Listed records |
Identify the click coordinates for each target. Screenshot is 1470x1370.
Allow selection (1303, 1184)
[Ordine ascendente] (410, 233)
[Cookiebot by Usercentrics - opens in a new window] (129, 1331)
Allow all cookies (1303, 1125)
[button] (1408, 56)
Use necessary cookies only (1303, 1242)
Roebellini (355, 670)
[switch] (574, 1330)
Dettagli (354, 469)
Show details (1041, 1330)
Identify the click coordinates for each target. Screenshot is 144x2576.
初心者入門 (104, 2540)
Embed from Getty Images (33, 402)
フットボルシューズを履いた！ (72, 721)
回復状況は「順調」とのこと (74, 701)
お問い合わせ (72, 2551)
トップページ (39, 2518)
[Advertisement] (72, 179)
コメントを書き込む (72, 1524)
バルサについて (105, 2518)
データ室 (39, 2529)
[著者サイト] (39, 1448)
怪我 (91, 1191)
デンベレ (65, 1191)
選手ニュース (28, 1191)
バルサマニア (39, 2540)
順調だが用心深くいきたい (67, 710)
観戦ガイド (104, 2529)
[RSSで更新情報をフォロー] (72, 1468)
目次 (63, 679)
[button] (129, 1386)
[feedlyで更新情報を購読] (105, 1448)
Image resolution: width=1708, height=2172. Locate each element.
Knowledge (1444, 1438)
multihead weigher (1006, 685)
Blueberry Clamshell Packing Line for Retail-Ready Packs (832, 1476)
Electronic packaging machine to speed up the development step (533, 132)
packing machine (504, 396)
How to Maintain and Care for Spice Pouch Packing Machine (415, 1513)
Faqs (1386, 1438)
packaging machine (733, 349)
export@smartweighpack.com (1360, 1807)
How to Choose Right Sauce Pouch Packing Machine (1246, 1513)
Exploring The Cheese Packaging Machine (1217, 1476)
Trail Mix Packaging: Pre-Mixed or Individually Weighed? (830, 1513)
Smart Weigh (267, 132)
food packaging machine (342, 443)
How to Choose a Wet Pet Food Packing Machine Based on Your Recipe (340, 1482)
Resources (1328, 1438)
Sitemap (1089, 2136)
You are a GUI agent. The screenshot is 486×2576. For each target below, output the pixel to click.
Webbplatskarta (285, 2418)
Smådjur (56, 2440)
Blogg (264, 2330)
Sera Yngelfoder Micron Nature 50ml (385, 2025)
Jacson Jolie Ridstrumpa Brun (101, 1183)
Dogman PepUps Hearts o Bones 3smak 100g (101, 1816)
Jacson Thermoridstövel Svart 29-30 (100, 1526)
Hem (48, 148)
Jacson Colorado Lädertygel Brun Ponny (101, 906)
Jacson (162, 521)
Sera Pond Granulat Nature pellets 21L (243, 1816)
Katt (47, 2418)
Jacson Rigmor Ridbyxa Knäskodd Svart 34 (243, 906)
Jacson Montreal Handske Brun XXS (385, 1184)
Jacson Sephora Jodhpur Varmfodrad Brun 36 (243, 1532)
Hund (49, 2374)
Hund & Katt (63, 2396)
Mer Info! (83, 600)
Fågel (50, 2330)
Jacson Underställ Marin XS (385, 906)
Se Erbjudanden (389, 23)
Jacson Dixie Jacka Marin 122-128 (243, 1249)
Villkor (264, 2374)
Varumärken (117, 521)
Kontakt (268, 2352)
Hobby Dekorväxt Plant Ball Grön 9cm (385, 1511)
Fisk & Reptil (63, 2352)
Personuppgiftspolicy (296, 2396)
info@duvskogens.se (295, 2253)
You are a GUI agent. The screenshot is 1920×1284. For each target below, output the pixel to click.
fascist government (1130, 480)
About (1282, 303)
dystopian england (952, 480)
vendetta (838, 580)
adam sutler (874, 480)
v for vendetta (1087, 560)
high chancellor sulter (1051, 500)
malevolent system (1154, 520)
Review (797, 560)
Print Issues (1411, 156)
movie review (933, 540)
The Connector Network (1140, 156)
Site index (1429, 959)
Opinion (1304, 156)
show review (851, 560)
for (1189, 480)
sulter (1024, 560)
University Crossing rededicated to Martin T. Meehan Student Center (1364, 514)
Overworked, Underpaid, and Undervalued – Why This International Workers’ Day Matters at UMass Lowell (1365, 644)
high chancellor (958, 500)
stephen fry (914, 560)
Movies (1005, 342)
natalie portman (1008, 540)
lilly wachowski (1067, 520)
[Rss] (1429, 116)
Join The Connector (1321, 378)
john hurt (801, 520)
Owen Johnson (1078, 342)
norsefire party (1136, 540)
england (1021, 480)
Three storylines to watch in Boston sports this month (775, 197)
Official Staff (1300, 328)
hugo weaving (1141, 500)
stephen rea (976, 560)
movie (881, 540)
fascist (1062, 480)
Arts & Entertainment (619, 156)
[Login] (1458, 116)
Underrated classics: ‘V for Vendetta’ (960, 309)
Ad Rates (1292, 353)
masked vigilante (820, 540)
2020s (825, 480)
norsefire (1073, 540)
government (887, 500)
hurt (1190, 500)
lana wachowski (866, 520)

To do | Please copy only the lines from the one with "stephen rea (976, 560)" through the final line of the records above, both ends included.

Reply |
stephen rea (976, 560)
movie (881, 540)
fascist (1062, 480)
Arts & Entertainment (619, 156)
[Login] (1458, 116)
Underrated classics: ‘V for Vendetta’ (960, 309)
Ad Rates (1292, 353)
masked vigilante (820, 540)
2020s (825, 480)
norsefire (1073, 540)
government (887, 500)
hurt (1190, 500)
lana wachowski (866, 520)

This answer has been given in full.